_Problem statement_
Rewrite the items below with every "History" changed to "Origins" and nothing else altered, leaving the pictures out.

________

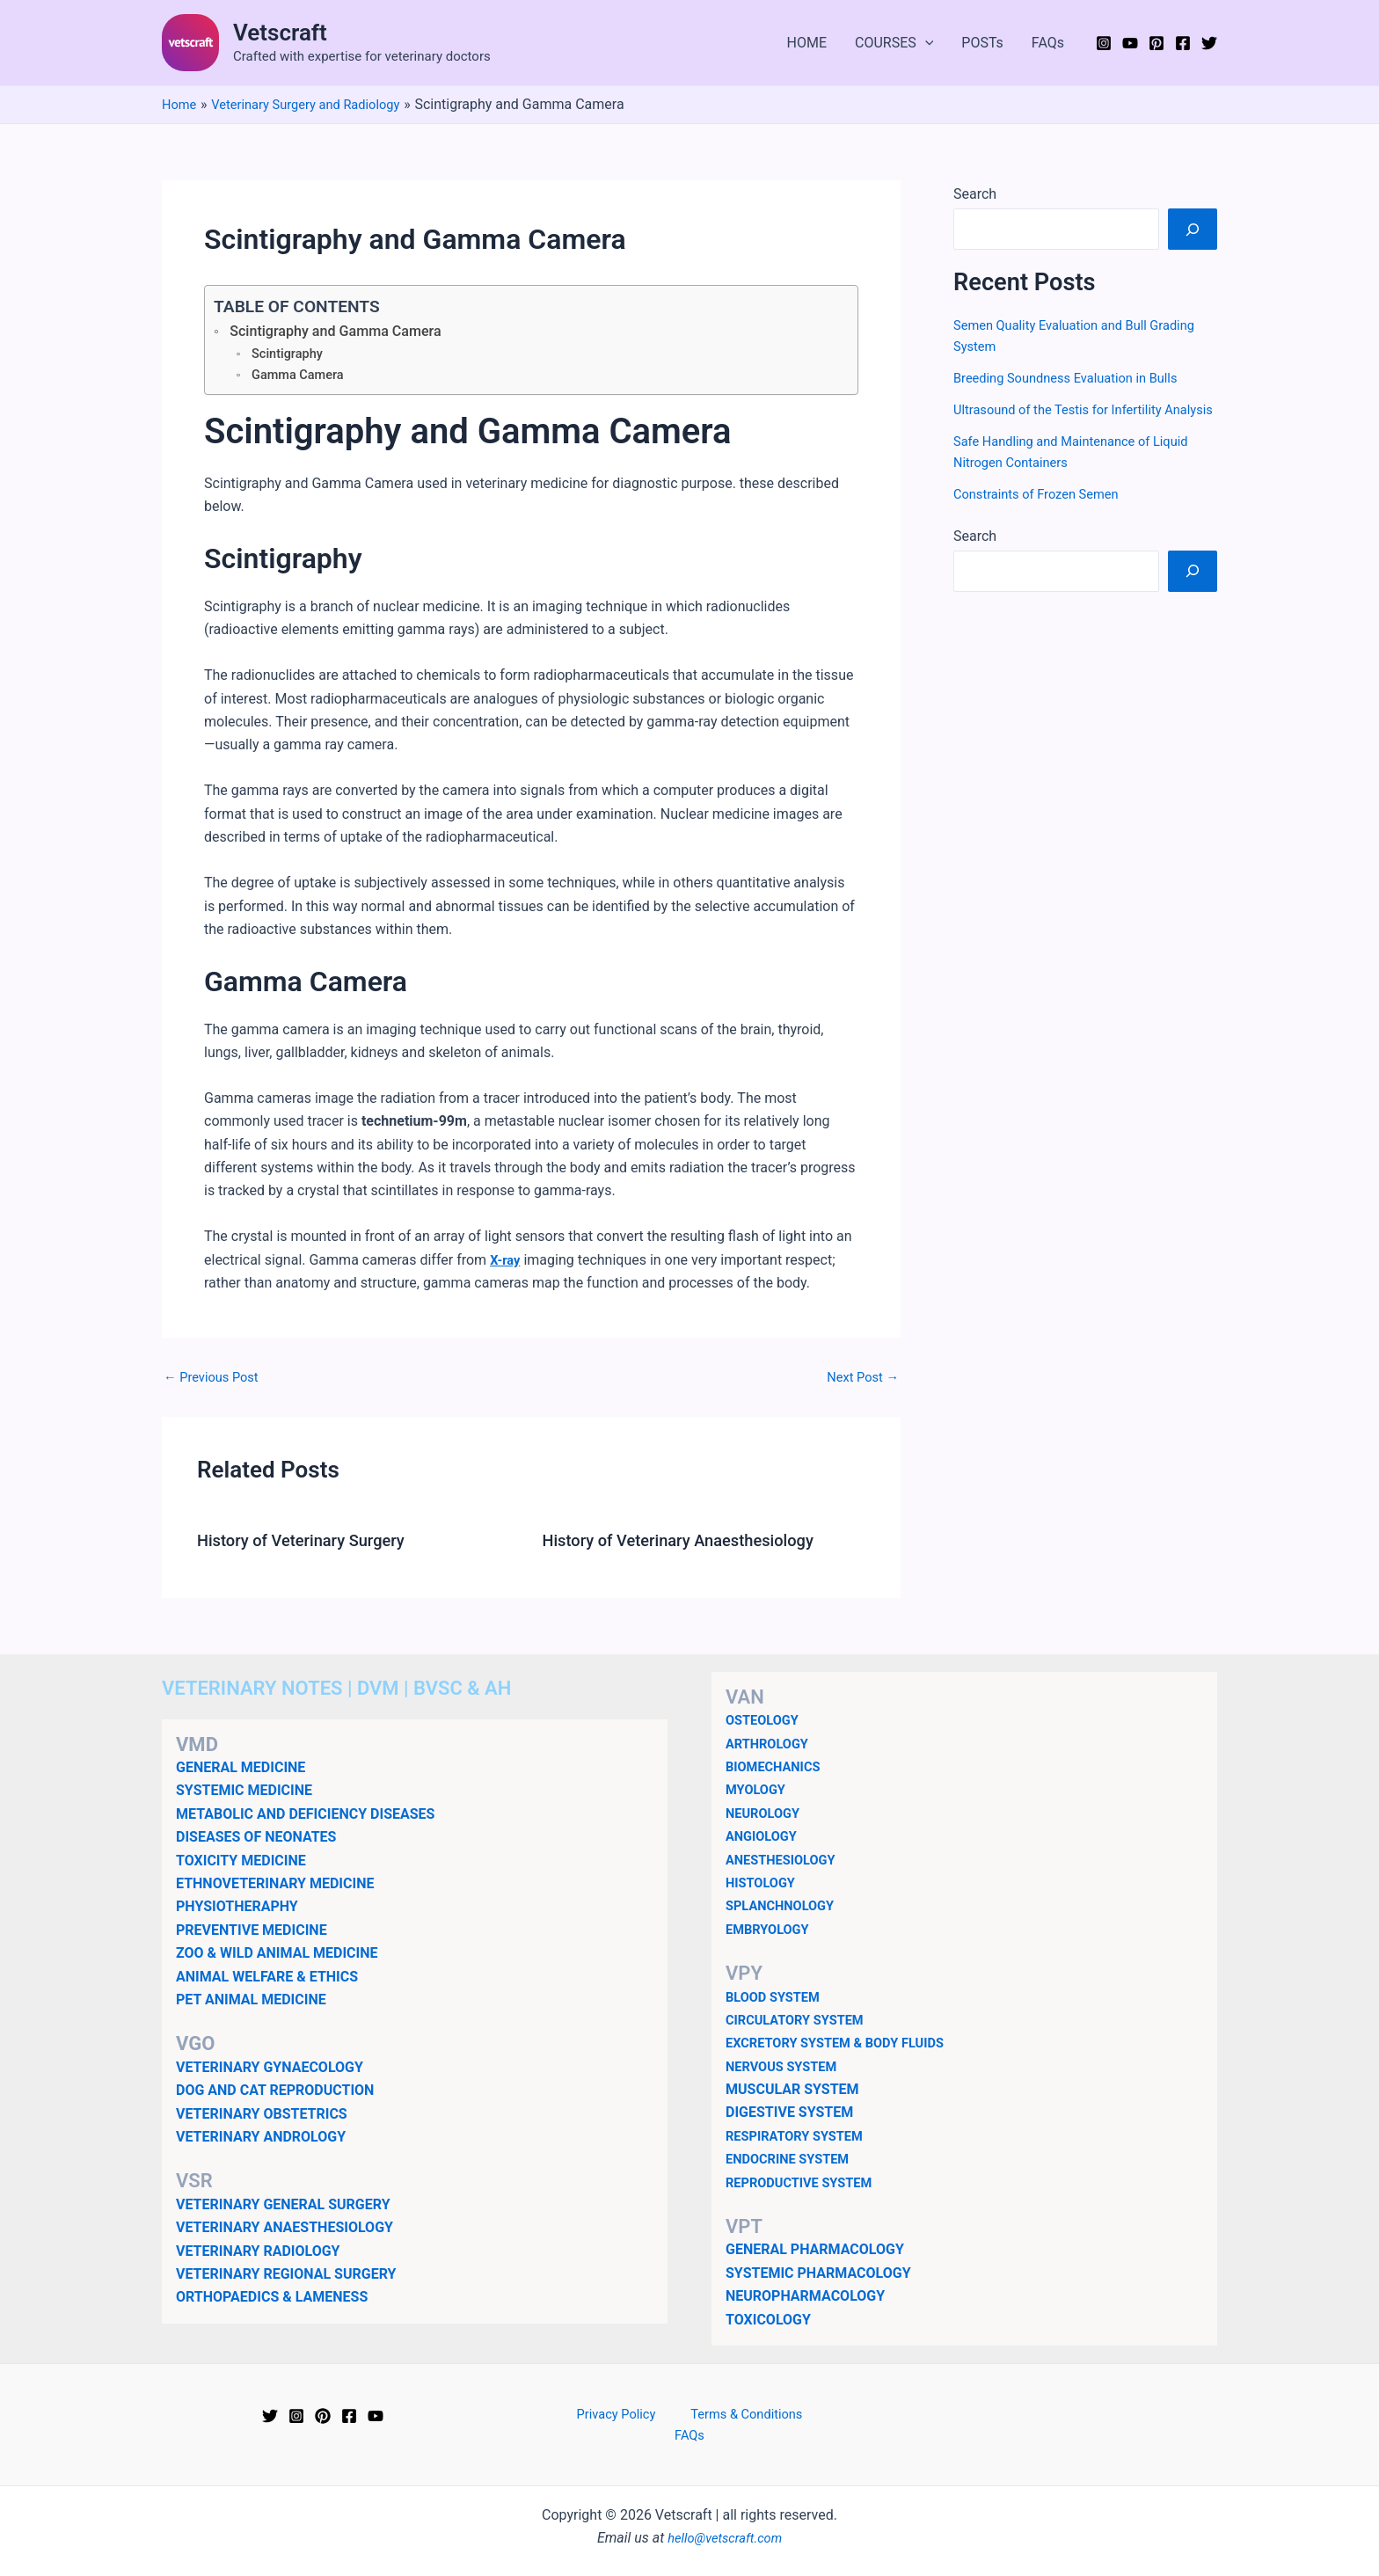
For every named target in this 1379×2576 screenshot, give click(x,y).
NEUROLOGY (766, 1815)
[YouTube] (1130, 43)
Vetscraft (280, 32)
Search (974, 194)
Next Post (859, 1380)
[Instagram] (1104, 43)
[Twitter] (1209, 43)
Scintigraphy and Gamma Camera (346, 331)
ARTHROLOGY (771, 1746)
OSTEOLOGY (766, 1723)
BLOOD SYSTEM (777, 1999)
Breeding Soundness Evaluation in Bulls (1076, 377)
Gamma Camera (302, 377)
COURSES (894, 43)
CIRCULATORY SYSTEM (801, 2023)
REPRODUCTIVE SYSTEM (806, 2185)
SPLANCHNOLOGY (785, 1909)
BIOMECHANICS (777, 1770)
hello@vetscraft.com (725, 2522)
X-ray (506, 1263)
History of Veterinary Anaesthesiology (691, 1542)
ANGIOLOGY (765, 1839)
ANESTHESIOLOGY (786, 1862)
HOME (807, 42)
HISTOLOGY (764, 1886)
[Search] (1192, 228)
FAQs (1048, 42)
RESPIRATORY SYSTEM (801, 2138)
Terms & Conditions (716, 2418)
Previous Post (215, 1380)
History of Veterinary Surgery (311, 1542)
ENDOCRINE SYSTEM (793, 2162)
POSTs (982, 42)
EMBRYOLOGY (771, 1931)
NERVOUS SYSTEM (787, 2069)
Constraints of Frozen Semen (1044, 515)
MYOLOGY (759, 1792)
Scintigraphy (290, 355)
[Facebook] (1183, 43)
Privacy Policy (597, 2418)
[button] (925, 43)
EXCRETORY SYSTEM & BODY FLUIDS (845, 2046)
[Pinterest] (1156, 43)
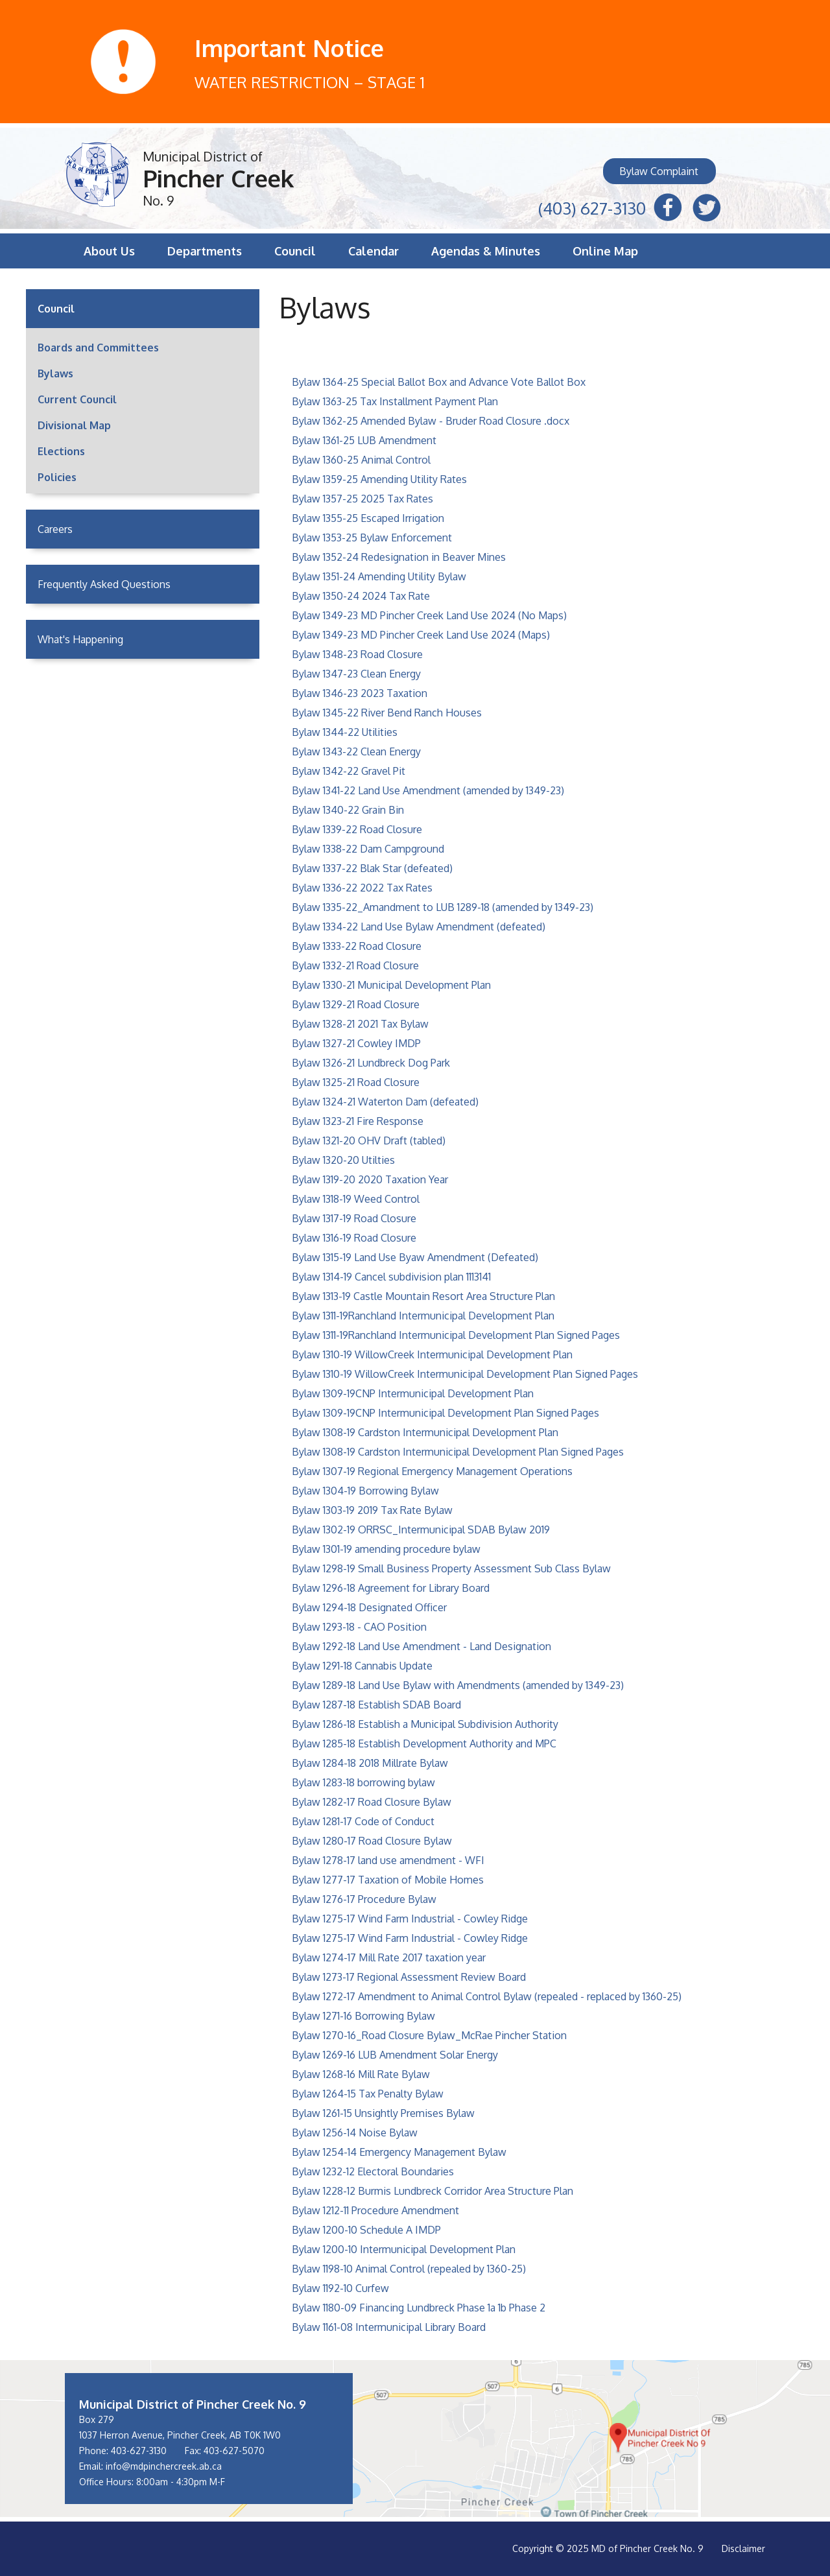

________

_Exercise response_
For every named target in this 1379×2576 screenshot, give click(x,y).
NEUROLOGY (766, 1815)
[YouTube] (1130, 43)
Vetscraft (280, 32)
Search (974, 194)
Next Post (859, 1380)
[Instagram] (1104, 43)
[Twitter] (1209, 43)
Scintigraphy and Gamma Camera (346, 331)
ARTHROLOGY (771, 1746)
OSTEOLOGY (766, 1723)
BLOOD SYSTEM (777, 1999)
Breeding Soundness Evaluation in Bulls (1076, 377)
Gamma Camera (302, 377)
COURSES (894, 43)
CIRCULATORY SYSTEM (801, 2023)
REPRODUCTIVE SYSTEM (806, 2185)
SPLANCHNOLOGY (785, 1909)
BIOMECHANICS (777, 1770)
hello@vetscraft.com (725, 2522)
X-ray (506, 1263)
Origins of Veterinary Anaesthesiology (691, 1542)
ANGIOLOGY (765, 1839)
ANESTHESIOLOGY (786, 1862)
HOME (807, 42)
HISTOLOGY (764, 1886)
[Search] (1192, 228)
FAQs (1048, 42)
RESPIRATORY SYSTEM (801, 2138)
Terms & Conditions (716, 2418)
Previous Post (215, 1380)
Origins of Veterinary Surgery (311, 1542)
ENDOCRINE SYSTEM (793, 2162)
POSTs (982, 42)
EMBRYOLOGY (771, 1931)
NERVOUS SYSTEM (787, 2069)
Constraints of Frozen Semen (1044, 515)
MYOLOGY (759, 1792)
Scintigraphy (290, 355)
[Facebook] (1183, 43)
Privacy Policy (597, 2418)
[button] (925, 43)
EXCRETORY SYSTEM & BODY FLUIDS (845, 2046)
[Pinterest] (1156, 43)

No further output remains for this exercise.